If you specifically need the longest common substring that starts at the beginning of the strings (the common prefix), use os.path.commonprefix():

import os

string1 = 'one two three four'
string2 = 'one two nine ten'
string3 = 'one two eight'

common_substring = os.path.commonprefix([string1, string2, string3])
print(common_substring) # Output: one two
  • os.path.commonprefix(): This function is designed for finding common prefixes in file paths, but it works perfectly well for any strings. It takes a list of strings as input.
  • This approach only finds the common prefix. It won't find common substrings in the middle or at the end.

Finding All Common Characters (with Duplicates)

If you want to find all characters that appear in both strings, regardless of their order or position (and including duplicates), use sets and intersections:

string1 = 'abcd'
string2 = 'abzx'
common_characters = ''.join(set(string1).intersection(string2))
print(common_characters) # Output: ab (order may vary)
print(len(common_characters)) # Output: 2
  • set(string1) and set(string2): Convert the strings to sets. This automatically removes duplicate characters within each string.
  • .intersection(...): Finds the common characters between the two sets.
  • ''.join(...): Joins the resulting set of characters back into a string.

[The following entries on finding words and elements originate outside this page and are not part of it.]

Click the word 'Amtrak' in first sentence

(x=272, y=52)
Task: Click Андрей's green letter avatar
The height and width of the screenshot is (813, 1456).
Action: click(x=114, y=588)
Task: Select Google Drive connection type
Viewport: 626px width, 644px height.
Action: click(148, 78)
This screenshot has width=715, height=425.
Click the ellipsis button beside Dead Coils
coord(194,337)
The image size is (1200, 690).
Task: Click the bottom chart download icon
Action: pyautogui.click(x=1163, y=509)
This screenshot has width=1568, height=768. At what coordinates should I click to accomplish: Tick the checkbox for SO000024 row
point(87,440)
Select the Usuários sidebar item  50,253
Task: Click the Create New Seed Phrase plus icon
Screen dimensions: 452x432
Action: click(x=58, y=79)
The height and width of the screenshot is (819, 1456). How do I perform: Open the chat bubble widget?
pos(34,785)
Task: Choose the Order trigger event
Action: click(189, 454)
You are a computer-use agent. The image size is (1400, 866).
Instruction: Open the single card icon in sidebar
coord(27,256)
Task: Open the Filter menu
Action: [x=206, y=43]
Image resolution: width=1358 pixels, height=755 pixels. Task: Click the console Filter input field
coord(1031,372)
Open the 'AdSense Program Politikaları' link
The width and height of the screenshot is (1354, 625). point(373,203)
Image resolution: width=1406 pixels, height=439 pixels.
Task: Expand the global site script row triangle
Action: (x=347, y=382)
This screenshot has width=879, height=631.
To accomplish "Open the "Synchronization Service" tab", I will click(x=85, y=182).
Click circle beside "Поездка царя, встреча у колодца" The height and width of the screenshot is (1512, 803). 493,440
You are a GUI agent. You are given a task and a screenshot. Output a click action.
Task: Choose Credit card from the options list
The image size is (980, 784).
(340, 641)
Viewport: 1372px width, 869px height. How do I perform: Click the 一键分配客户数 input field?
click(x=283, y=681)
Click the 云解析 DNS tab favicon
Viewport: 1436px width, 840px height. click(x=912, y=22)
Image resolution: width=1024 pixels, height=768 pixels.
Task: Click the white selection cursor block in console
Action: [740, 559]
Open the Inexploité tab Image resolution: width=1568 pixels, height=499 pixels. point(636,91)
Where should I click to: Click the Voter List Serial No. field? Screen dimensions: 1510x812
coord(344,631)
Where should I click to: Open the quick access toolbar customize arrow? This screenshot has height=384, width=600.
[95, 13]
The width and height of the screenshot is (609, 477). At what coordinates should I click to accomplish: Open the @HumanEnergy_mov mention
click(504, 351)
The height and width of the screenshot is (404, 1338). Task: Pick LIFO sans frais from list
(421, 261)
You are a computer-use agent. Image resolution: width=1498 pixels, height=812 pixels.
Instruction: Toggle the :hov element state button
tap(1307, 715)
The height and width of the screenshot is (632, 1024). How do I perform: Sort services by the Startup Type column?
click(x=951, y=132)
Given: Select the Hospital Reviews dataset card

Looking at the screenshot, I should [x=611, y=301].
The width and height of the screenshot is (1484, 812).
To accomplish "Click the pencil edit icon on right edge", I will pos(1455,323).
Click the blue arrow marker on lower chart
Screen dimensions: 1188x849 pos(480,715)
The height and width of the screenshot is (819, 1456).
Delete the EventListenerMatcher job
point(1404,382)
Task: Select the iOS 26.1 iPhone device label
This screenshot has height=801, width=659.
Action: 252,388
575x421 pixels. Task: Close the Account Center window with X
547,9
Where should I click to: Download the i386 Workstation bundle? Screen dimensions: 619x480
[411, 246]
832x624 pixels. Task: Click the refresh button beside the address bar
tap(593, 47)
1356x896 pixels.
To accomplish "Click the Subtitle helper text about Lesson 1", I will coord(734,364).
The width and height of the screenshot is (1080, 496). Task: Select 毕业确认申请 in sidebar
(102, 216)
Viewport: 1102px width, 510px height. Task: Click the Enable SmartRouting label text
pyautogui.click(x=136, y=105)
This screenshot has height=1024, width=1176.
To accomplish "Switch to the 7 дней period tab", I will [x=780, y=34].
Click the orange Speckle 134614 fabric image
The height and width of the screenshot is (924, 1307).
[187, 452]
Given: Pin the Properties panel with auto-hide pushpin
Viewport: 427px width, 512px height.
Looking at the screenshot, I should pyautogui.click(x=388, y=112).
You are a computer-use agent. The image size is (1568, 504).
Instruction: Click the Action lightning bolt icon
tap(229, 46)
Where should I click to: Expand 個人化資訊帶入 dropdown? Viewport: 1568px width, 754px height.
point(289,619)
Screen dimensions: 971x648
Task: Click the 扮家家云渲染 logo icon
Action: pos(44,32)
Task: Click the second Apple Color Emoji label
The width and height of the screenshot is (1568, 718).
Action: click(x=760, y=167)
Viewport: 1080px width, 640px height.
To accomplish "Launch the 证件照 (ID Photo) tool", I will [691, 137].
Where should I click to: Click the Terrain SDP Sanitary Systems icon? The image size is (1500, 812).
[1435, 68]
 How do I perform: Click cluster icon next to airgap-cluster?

The order of characters in the output string is not guaranteed to match the original order.
  • Use the len() function to get the number of common elements.

Using List Comprehensions

string1 = 'abcd'
string2 = 'abzx'

common_characters = ''.join([
char for char in string1
if char in string2
])
print(common_characters) # Output: ab
print(len(common_characters)) # Output: 2
  • List comprehension checks if the character from the first string exists in the second.

Using a for Loop

string1 = 'abcd'
string2 = 'abzx'
common_characters = []

for char in string1:
if char in string2:
common_characters.append(char)

print(common_characters) # Output: ['a', 'b']
print(''.join(common_characters)) # Output: ab
  • The for loop iterates over each character in string1 and then checks if the character is also present in string2.
  • The common characters are added to the common_characters list.